Large vision-language models need to process a lot of information from images, which can require many tokens (small pieces of data). This can be very expensive in terms of computational power, especially as the resolution of images increases, making it slow and costly to train and use these models.

What's the solution?

The researchers found that while all image tokens are important in the early stages of processing, many become redundant in later stages. PyramidDrop addresses this by dividing the model into stages and selectively dropping some image tokens in deeper layers, which reduces the amount of data processed while maintaining performance. This method speeds up training and inference times significantly.

Why it matters?

PyramidDrop is important because it allows for faster and more efficient processing of images in models that understand both text and visuals. This can lead to quicker responses in applications like image recognition and natural language processing, making technology more effective and accessible.

Abstract

In large vision-language models (LVLMs), images serve as inputs that carry a wealth of information. As the idiom "A picture is worth a thousand words" implies, representing a single image in current LVLMs can require hundreds or even thousands of tokens. This results in significant computational costs, which grow quadratically as input image resolution increases, thereby severely impacting the efficiency of both training and inference.
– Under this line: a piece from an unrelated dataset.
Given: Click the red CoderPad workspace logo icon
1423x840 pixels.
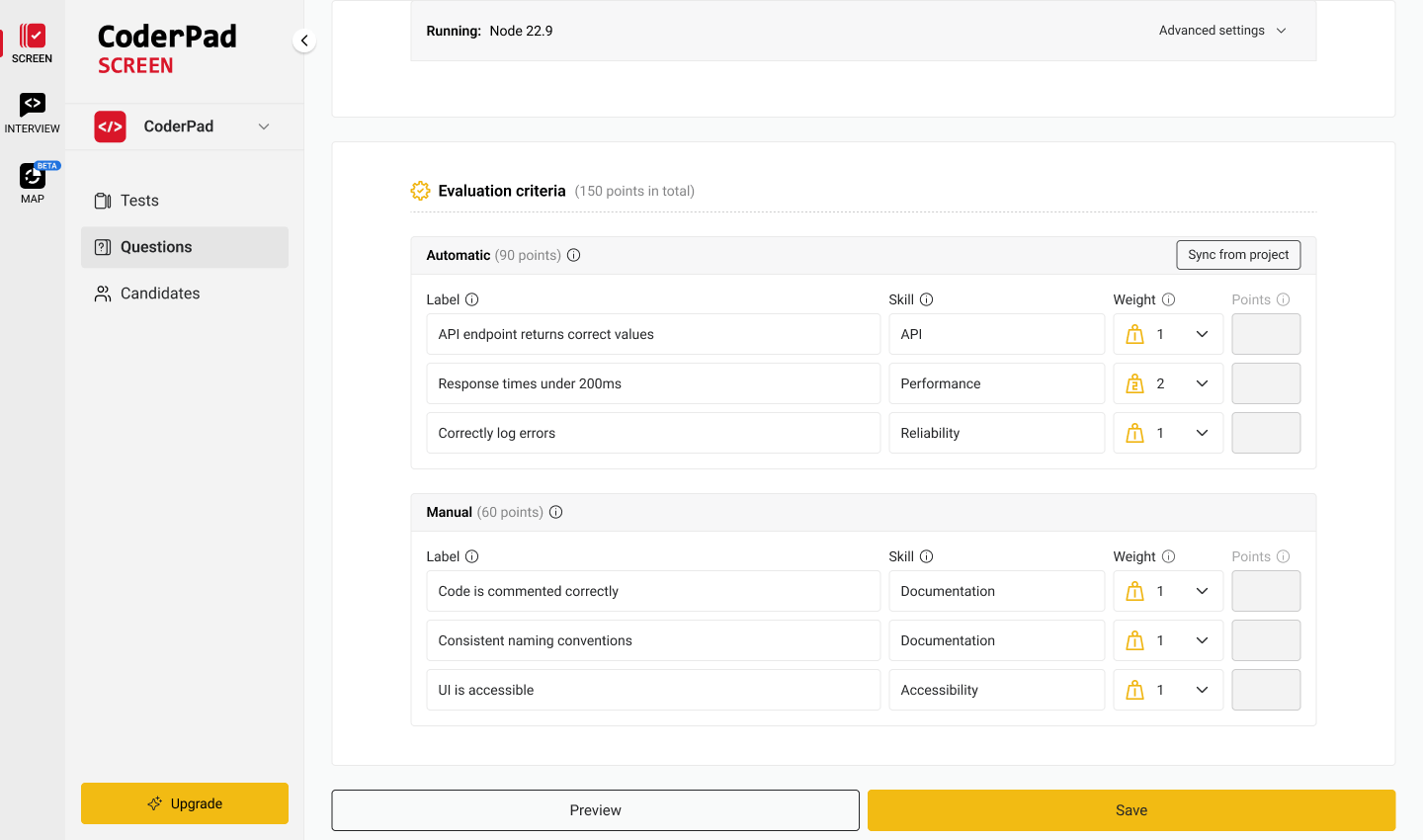Looking at the screenshot, I should click(x=111, y=126).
Previous approaches have attempted to reduce the number of image tokens either before or within the early layers of LVLMs. However, these strategies inevitably result in the loss of crucial image information, ultimately diminishing model performance. To address this challenge, we conduct an empirical study revealing that all visual tokens are necessary for LVLMs in the shallow layers, and token redundancy progressively increases in the deeper layers of the model. To this end, we propose PyramidDrop, a visual redundancy reduction strategy for LVLMs to boost their efficiency in both training and inference with neglectable performance loss. Specifically, we partition the LVLM into several stages and drop part of the image tokens at the end of each stage with a pre-defined ratio, creating pyramid-like visual tokens across model layers. The dropping is based on a lightweight similarity calculation with a negligible time overhead. Extensive experiments demonstrate that PyramidDrop can achieve a 40% training time and 55% inference FLOPs acceleration of LLaVA-NeXT with comparable performance. Besides, the PyramidDrop could also serve as a plug-and-play strategy for inference acceleration without training, with better performance and lower inference cost than counterparts. We hope that the insights and approach introduced by PyramidDrop will inspire future research to further investigate the role of image tokens in LVLMs.